Goya era …¡sordo! Goya era sordo:
esto no es ninguna novedad; lo que sí es menos conocido es que su
sordera comportó que el regente Godoy impulsara la creación de la
primera aula para sordos en España. Y, es curioso que tuviera que
ser la lesión de un pintor real la que motivara este hecho porque
EL PRIMER ALFABETO PARA SORDOS, lo inventó un español. Juan Pablo
Bonet (1573-1632), en 1628. Los historiadores españoles Antonio
Gascón y Ramón Ferrerons realizaba un estudio sobre Bonet cuando
se encontraron con datos referentes a una lámina de Goya que representa
de forma didáctica un alfabeto manual y que, en su, opinión, permite
reconstruir la evolución del lenguaje para sordos en España.

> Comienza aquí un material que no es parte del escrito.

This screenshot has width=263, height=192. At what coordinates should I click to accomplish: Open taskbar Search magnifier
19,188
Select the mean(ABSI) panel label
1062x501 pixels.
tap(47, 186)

"Se pensaba que esta lámina
era un estudio artístico de manos, pero de hecho se trata de un
dibujo pedagógico para enseñar a comunicarse con las manos", afirma
Gascón. El hecho de que en este dibujo el artista indique en algunos
signos con trazo grueso el movimiento de arco de círculo preciso
para expresar otro signo demuestra su finalidad didáctica. La lámina,
realizada en tinta sepia sobre fondo ocre, no se ha exhibido nunca
públicamente, pero se cree que puede mostrarse en el otoño europeo
coincidiendo con la publicación en el boletín del Museo del Prado
de un trabajo suyo (de Gascón) sobre esta lámina.
HABLAR "POR LA MANO"
"Se habla de la sordera de Goya
como si fuera la falta de un dedo o algo parecido, pero es algo
muchísimo más grave, agudizado por la situación de la época", comenta
Ferrerons, que recuerda que la mayoría de sordos eran tratados generalmente
como locos y no tenían acceso a ningún tipo de educación, ni siquiera
la religiosa. "Esta lámina demuestra que Goya conocía el lenguaje
de las manos".
El artista enfermó hacia 1792,
un año antes de iniciar su conocida serie de grabados "Los caprichos",
y de resultas le quedó una sordera profunda y permanente. En marzo
de 1794, Goya escribió una carta a su amigo Zapater que en una reciente
reunión con Godoy éste había aprendido a hablar "por la mano" para
poder comunicarse con él. De hecho, la sordera de Goya animó a Godoy
a interesarse por los problemas de los sordomudos, y en 1802 se
abrió para ellos el primer colegio (en España). Durante estos años
aparecen diversos elementos que dan cuenta de la gravedad de la
sordera de Goya que, le obligó a renunciar a la dirección de pintura
de la Real Academia de San Fernando.
Goya dibujó esta lámina titulada
"Las cifras de la mano", en 1812 en la residencia de los duques
de Alba. Ferrarons y Gascón explican que este dibujo presenta algunas
variaciones respecto al alfabeto divulgado casi 200 años antes por
Bonet, como la ausencia del signo "x" o la presencia de diferencias
en la configuración manual o la orientación de la palma en signos
como la "c" o la "q". En su opinión, sin embargo, "la aportación
fundamental a la historia del lenguaje de signos es que pone de
relieve el primitivo topo del signo alfabético, distinto al actual,
situado ante el cuello y la parte superior del pecho para que el
interlocutor pueda captar simultáneamente la expresión del rostro".
En los siglos precedentes, los signos alfabéticos se ejecutaban
en el espacio a la altura de la cintura. "La lámina es importante
porque permite ver la evolución de las letras y realizar un estudio
cronológico de su evolución", explica Gascón. Hay que tener en cuenta
que se trata de un alfabeto manual que representa letras, a diferencia
del de signos, que es muy probable, aunque no se ha demostrado,
que Goya acabara adoptando el lenguaje de signos por ser más rápido.
Diario "El País"
Sábado 29 de mayo de 1999 - Dr. Julio Kanfman.